» FRAGMENT DOKUMENTU

═══

Norwegia. Stavanger i okolice - granitowy klif, szmaragdowe łąki, kolorowe domki

Norwegię napędzają siły natury, ale nie tylko. W porcie czeka już kursowy autobus do Preikestolen, czyli skalnej Ambony, jednej z najsłynniejszych atrakcji kraju. Błyskawicznie wypełnia się weekendowymi turystami (ci, którzy nie wejdą, nie muszą się martwić - firma przewozowa wkrótce przyśle następny pojazd).

Stavanger - brukowane uliczki i dżentelmen z laską

Dżentelmen z laską, w pelerynie, patrzy z cokołu na port i starówkę pełną knajpek (ogrzewane gazowymi piecykami, nawet w kiepską pogodę mają gości na zaimprowizowanych werandach). To urodzony w Stavanger pisarz Alexander Lange Kielland (jeden z tzw. wielkiej czwórki norweskiej literatury, obok Ibsena, Bjornsona i Lie), autor XIX-wiecznych powieści realistycznych. Przez dziewięć lat był tu również burmistrzem. Na jego cylindrze lubią przysiadać mewy.

Brukowane uliczki pną się po pagórkach. Przed białymi domkami, z których większość powstała w XVIII w., mikroskopijne ogródeczki, donice pełne kwiatów i ziół, a w oknach zamiast firanek kolekcje bibelotów. To największe skupisko starej drewnianej zabudowy w północnej Europie - żywe muzeum pod gołym niebem.

Nieopodal, okolona parkiem, błyszczy tafla stawu Breiavatnet; strzela zeń w górę fontanna. Na wschodnim brzegu zadbane kamieniczki: białe, szare i czerwone. Na północnym wyrasta z zielonego trawnika gotycka katedra, cała z szarego kamienia. Dziesięć grubych kolumn dzieli wnętrze na trzy nawy. Byłoby bardzo surowe, gdyby nie niebiesko-czerwony witraż z Ukrzyżowaniem w apsydzie i ambona z kolorowymi aniołkami.

Rogaland - europejska stolica kultury żyje z ryb

126-tysięczna stolica okręgu Rogaland i czwarte co do wielkości miasto Norwegii w 2008 r. było europejską stolicą kultury. Przez wieki żyło z ryb. Na początku XX w. przeżyło boom za sprawą sardynek. Ponad połowa mieszkańców pakowała je do puszek w blisko 70 fabrykach. I tak było aż do lat 60., kiedy przetrzebione ławice przeniosły się na odległe wody. Za to wkrótce na Morzu Północnym odkryto złoża ropy i gazu. Dziś Stavanger bogaci się, obsługując ich wydobycie. Powstało tu nawet Muzeum Ropy Naftowej.

═══

» WIERSZE ŹRÓDŁOWE
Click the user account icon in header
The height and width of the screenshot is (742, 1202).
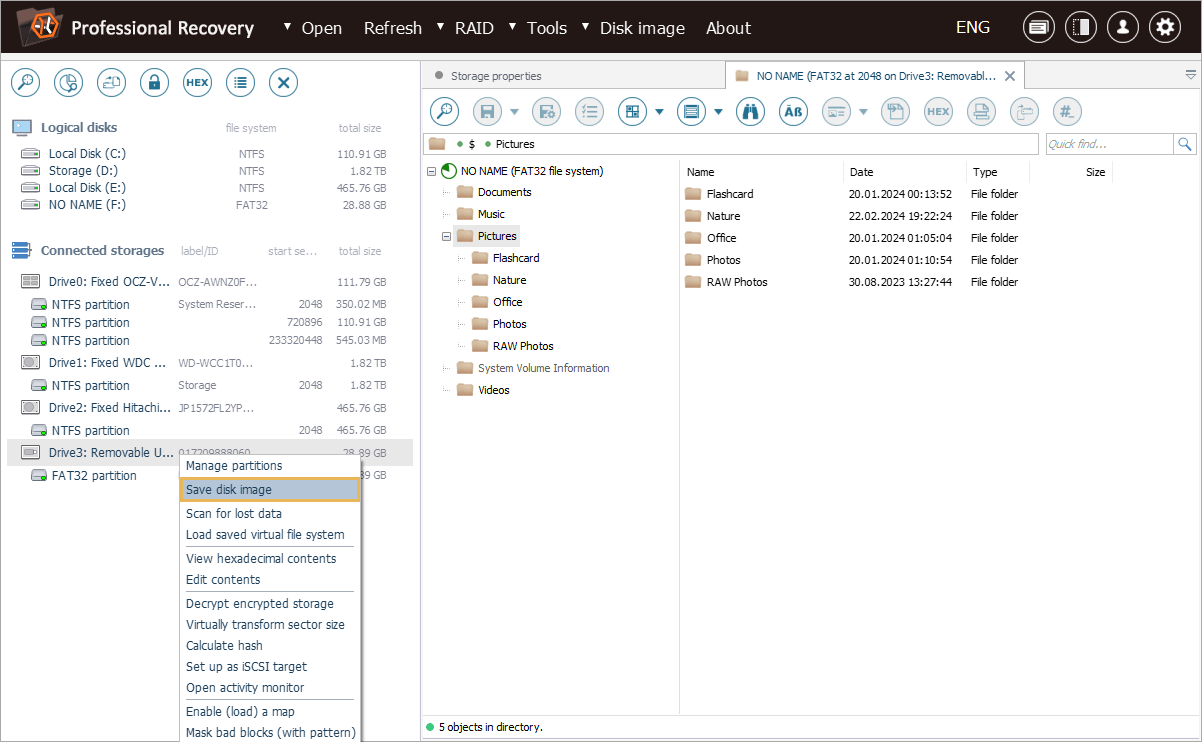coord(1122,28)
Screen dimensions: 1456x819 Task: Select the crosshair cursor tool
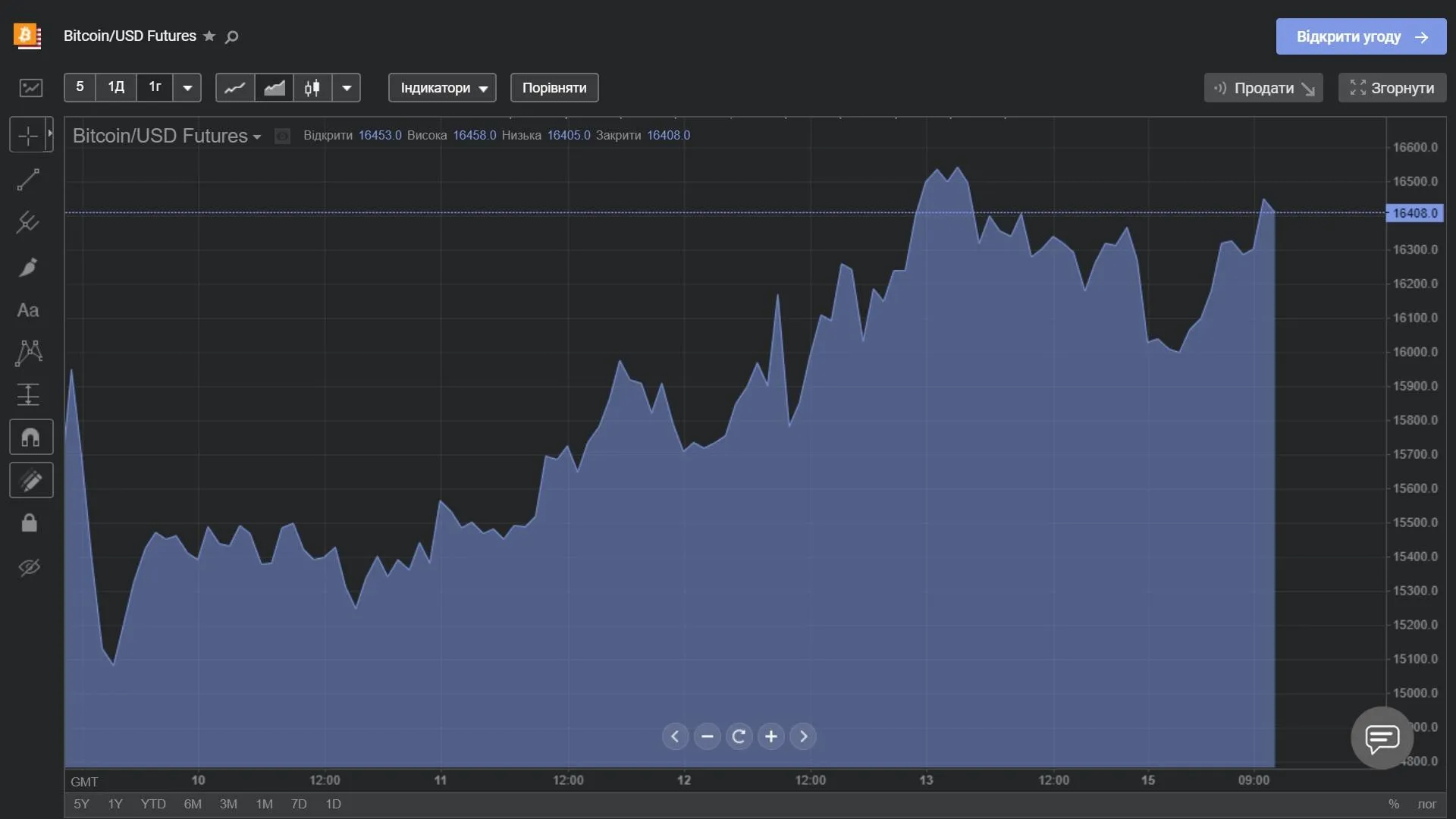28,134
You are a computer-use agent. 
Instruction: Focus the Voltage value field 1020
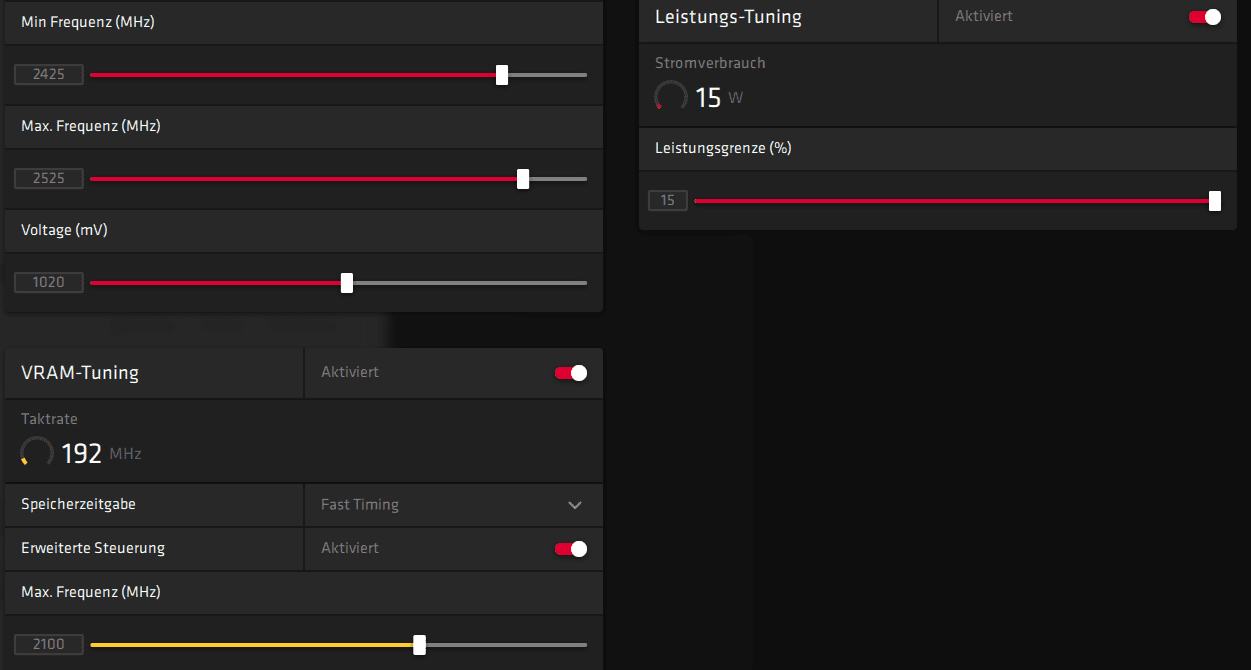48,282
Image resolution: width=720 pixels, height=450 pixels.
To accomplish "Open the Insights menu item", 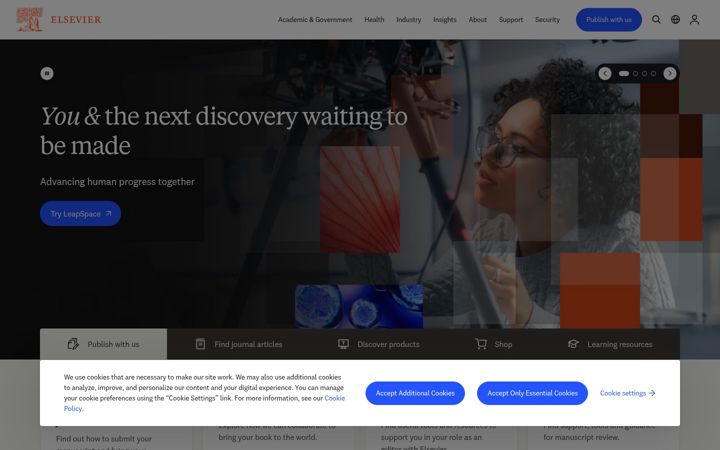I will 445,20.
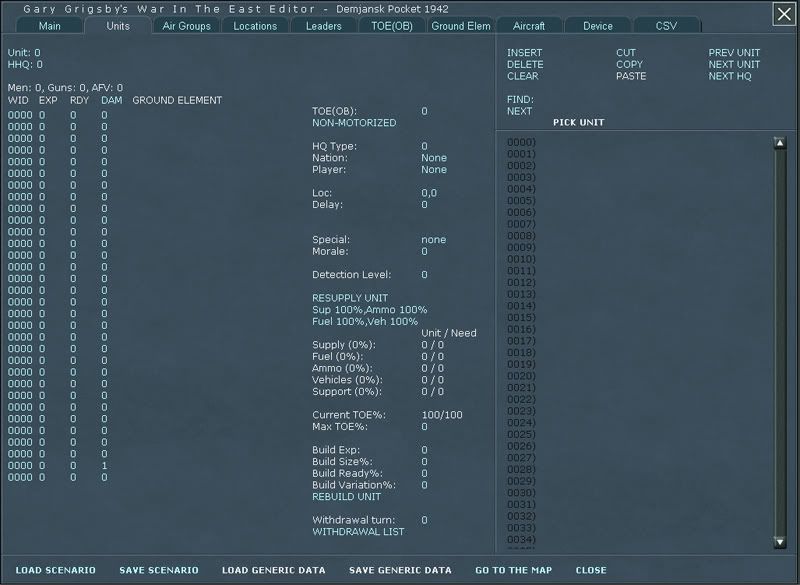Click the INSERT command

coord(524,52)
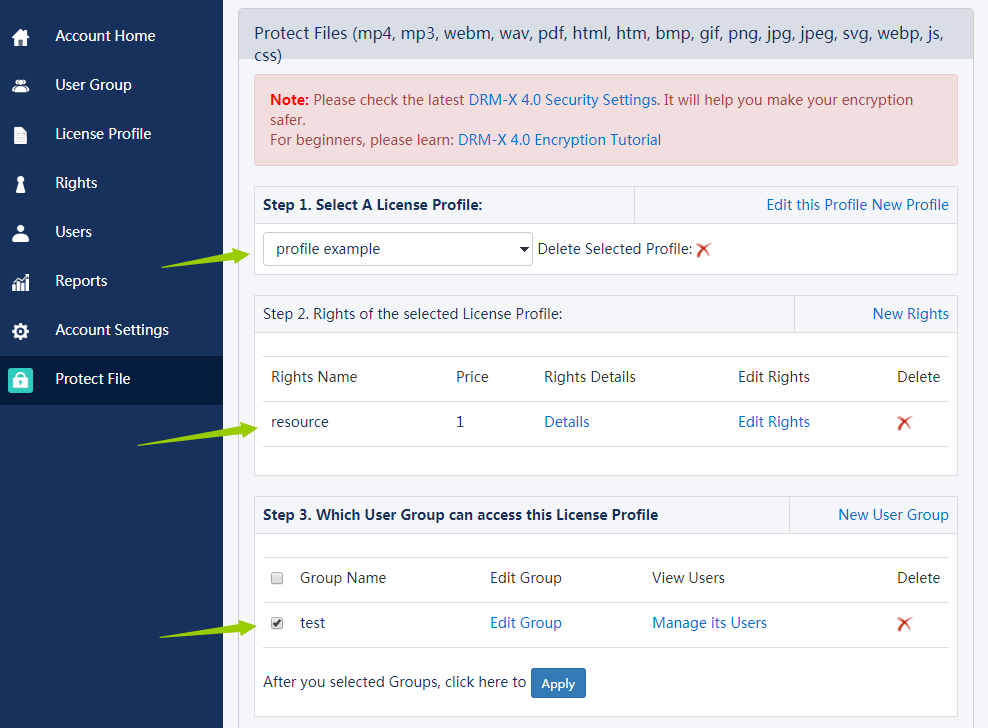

═══

» ZADANIA DO WYKONANIA
[1] Policz linie wierszy powyżej, w których występuje ciąg „height”, z uwzględnieniem wielkości liter. Podaj tylko liczbę.
[2] Podejmij wątek tekstu o Stavanger i dopisz jego ciąg dalszy, zaczynając po ostatnim zdaniu.

» WYNIKI KOŃCOWE
[1] 2

[2]
Stavanger - zabawne pomniki i sardynkowy boom

W różnych zakątkach miasta zabawne pomniki z brązu - chłopiec z ptakami, dziewczynka z piłką, przechodzień z parasolem... Ale moją uwagę przykuwa grubszy jegomość w paltocie z futrzanym kołnierzem i w takiejż czapie - mijam go codziennie w drodze do portu. To Sigval Bergesen - na przełomie wieków XIX i XX właściciel największej floty w Stavanger, także promotor budowy kolei, parlamentarzysta.

Po ówczesnych "rybnych" potentatach pozostały prócz pomników wspaniałe rezydencje (niektóre można zwiedzać) i fabryki. W jednej z przetwórni sardynek urządzono arcyciekawe Muzeum Produkcji Konserw. Norsk Hermetikkmuseum przy Strandgate 88 to niski budyneczek pełen maszyn i urządzeń sprzed wieku. Wyglądają, jakby przed chwilą odeszli od nich robotnicy, a raczej robotnice - bo był to wtedy kobiecy fach. W ciągu godziny każda nadziewała na patyki tysiąc wymoczonych w słonej wodzie rybek, potem pakowano je do wędzarni, następnie do puszek.

Historię sardynkowego boomu pokazuje archiwalny film. Wszystko zaczęło się w 1873 r., kiedy to firma Stavanger Preservering jako pierwsza w mieście zaczęła produkować konserwy. - Były tak dobrej jakości, że gdy jakiś czas temu otwarto 95-letnią puszkę, dało się ją zjeść - zapewnia muzealny przewodnik.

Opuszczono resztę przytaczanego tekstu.